[Records]
....................

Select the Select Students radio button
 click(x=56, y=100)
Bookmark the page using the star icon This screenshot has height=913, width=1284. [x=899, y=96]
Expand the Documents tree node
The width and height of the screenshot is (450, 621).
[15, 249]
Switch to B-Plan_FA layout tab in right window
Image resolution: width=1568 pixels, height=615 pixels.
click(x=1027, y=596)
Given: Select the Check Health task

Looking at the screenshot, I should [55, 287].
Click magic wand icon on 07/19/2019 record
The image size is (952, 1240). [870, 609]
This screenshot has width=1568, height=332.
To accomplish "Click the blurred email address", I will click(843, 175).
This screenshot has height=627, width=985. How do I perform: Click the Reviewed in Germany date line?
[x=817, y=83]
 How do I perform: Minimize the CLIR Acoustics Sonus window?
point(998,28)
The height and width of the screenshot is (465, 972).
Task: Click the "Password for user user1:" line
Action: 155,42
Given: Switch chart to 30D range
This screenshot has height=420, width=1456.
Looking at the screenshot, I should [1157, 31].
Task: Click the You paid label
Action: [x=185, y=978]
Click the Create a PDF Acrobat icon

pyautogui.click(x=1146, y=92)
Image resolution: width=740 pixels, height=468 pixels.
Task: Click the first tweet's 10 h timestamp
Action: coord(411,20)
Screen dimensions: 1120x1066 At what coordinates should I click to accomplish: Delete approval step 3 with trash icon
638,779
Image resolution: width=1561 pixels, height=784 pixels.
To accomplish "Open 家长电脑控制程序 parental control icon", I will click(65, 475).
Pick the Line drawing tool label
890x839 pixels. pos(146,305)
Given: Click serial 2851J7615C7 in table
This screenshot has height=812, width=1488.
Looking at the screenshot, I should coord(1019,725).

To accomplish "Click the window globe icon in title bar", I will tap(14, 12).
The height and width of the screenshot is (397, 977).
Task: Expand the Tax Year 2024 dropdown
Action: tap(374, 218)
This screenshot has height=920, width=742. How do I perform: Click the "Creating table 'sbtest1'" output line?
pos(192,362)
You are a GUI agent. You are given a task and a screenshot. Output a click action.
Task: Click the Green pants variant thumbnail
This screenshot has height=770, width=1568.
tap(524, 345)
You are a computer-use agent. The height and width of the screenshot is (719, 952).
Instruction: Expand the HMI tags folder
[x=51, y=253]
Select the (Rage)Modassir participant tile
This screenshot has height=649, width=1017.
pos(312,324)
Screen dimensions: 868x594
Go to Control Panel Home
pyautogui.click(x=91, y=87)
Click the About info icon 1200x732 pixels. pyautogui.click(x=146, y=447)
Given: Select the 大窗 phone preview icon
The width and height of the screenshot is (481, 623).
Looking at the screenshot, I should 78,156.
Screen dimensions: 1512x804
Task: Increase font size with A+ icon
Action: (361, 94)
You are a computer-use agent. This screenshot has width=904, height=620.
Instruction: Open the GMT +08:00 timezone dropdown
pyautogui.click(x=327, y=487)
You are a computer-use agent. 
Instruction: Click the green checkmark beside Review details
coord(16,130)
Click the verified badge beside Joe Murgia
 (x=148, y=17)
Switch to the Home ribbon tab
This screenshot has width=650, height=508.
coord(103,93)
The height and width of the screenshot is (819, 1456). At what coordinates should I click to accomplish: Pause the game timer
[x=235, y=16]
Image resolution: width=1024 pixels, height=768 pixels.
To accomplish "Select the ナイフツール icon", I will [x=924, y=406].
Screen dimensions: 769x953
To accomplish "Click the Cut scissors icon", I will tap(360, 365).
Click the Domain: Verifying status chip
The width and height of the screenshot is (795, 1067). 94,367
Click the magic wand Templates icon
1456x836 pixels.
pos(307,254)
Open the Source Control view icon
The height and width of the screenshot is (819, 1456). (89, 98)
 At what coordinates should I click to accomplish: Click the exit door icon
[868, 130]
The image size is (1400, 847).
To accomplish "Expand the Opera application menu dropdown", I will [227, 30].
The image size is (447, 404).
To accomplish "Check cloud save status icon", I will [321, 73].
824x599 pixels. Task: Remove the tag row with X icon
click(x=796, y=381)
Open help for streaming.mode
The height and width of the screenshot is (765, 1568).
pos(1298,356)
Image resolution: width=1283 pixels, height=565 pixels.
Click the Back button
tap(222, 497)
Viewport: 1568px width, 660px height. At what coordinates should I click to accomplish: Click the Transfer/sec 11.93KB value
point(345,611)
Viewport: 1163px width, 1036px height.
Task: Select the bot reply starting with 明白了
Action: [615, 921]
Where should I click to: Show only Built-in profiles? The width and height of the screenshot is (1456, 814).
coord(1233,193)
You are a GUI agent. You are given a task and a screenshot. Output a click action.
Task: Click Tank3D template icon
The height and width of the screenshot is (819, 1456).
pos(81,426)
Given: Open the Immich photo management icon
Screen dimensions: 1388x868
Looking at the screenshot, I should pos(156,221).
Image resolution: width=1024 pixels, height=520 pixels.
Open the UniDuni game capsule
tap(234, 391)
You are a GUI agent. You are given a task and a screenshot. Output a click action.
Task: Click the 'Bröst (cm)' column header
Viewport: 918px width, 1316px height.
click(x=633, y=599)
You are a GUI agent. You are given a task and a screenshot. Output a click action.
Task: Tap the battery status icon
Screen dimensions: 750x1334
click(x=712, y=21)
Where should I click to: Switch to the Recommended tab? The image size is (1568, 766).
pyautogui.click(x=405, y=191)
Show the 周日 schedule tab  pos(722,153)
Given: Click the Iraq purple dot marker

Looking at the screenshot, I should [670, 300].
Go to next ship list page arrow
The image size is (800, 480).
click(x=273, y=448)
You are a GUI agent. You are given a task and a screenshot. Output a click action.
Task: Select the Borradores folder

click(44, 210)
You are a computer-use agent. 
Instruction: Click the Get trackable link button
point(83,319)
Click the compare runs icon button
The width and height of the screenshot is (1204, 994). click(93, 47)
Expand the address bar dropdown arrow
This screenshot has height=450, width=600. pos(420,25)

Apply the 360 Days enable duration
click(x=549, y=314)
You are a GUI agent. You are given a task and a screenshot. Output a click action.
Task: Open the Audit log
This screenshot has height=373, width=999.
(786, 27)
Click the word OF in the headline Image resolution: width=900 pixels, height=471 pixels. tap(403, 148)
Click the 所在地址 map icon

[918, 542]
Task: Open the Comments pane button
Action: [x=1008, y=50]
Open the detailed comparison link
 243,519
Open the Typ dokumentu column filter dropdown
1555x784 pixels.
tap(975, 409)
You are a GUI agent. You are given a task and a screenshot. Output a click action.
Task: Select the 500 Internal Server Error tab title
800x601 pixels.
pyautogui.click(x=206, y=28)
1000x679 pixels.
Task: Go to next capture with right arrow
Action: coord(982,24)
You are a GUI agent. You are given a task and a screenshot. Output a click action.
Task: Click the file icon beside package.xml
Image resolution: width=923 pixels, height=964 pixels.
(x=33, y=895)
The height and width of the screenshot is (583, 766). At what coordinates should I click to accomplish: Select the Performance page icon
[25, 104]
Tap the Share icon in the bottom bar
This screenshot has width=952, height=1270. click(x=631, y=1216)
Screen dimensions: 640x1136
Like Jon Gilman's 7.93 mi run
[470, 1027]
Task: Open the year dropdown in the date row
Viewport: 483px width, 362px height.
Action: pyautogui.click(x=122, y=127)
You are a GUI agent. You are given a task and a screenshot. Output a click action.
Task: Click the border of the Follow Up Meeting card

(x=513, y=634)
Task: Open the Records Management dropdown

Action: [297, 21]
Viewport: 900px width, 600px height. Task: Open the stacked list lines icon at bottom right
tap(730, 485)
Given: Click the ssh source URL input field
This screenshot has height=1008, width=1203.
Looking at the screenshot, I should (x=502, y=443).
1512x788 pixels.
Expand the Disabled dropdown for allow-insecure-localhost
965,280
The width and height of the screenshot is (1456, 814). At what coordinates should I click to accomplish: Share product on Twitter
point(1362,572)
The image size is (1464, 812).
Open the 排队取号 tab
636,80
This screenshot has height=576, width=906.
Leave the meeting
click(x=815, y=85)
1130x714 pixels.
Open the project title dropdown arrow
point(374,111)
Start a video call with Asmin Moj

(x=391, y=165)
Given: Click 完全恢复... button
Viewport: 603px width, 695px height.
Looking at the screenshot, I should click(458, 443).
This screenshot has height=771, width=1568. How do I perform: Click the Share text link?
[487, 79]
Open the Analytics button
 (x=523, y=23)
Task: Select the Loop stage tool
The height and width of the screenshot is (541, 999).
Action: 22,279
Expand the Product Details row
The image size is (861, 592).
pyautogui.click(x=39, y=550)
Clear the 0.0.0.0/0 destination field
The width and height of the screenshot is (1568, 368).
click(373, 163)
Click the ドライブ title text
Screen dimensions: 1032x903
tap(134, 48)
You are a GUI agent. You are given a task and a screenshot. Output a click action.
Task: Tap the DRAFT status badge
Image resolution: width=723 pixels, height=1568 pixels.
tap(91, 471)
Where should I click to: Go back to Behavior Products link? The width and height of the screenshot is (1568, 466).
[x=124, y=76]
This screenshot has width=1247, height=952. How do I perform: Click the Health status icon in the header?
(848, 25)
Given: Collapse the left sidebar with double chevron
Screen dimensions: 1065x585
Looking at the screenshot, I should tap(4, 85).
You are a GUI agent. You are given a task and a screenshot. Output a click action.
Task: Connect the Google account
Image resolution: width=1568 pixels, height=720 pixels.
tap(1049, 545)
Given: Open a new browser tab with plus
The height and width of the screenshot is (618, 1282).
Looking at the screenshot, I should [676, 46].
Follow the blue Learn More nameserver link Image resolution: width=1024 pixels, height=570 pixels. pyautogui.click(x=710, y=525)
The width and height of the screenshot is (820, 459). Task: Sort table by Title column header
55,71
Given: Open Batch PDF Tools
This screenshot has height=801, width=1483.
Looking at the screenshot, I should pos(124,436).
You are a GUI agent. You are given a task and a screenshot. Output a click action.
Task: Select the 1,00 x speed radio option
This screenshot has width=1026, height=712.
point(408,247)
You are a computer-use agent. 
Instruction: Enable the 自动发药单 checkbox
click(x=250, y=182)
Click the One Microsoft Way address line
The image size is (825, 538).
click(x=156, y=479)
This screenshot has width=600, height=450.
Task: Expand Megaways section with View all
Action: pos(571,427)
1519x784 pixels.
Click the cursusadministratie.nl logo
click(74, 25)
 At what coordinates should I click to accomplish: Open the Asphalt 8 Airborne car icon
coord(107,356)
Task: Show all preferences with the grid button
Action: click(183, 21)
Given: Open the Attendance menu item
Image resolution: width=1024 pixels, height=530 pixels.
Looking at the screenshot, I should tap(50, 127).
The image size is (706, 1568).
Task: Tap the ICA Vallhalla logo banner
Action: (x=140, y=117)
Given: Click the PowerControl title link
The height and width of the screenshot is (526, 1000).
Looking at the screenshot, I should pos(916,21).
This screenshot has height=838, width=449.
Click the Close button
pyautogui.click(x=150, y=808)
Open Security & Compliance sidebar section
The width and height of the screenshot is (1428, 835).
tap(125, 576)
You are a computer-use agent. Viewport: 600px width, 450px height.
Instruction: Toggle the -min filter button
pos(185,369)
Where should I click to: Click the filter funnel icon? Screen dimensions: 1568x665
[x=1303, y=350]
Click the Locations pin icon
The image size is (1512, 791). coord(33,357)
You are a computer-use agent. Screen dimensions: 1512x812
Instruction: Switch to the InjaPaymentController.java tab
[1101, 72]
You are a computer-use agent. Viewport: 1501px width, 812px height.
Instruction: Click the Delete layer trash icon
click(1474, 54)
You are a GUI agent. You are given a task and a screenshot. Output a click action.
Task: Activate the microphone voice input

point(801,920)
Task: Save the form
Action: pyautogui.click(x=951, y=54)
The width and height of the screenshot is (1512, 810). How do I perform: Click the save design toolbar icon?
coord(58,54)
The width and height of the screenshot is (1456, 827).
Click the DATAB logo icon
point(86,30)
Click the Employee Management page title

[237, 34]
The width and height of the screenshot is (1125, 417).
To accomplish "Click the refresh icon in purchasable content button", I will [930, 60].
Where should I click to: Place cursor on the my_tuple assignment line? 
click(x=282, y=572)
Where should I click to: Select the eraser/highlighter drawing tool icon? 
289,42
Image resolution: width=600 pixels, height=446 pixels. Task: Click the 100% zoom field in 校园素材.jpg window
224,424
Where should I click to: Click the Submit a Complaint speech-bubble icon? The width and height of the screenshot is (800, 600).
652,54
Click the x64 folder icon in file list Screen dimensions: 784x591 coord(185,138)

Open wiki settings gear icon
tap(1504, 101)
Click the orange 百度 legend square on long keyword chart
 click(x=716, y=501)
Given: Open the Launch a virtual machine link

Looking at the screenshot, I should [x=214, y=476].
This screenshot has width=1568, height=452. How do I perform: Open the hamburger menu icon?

....................

- What you should do: Duplicate the items starting at the line that contains "Click the Locations pin icon" and ending at the line that contains "click(x=282, y=572)", both lines included.

- Worked solution:
Click the Locations pin icon
The image size is (1512, 791). coord(33,357)
You are a computer-use agent. Screen dimensions: 1512x812
Instruction: Switch to the InjaPaymentController.java tab
[1101, 72]
You are a computer-use agent. Viewport: 1501px width, 812px height.
Instruction: Click the Delete layer trash icon
click(1474, 54)
You are a GUI agent. You are given a task and a screenshot. Output a click action.
Task: Activate the microphone voice input

point(801,920)
Task: Save the form
Action: pyautogui.click(x=951, y=54)
The width and height of the screenshot is (1512, 810). How do I perform: Click the save design toolbar icon?
coord(58,54)
The width and height of the screenshot is (1456, 827).
Click the DATAB logo icon
point(86,30)
Click the Employee Management page title

[237, 34]
The width and height of the screenshot is (1125, 417).
To accomplish "Click the refresh icon in purchasable content button", I will [930, 60].
Where should I click to: Place cursor on the my_tuple assignment line? 
click(x=282, y=572)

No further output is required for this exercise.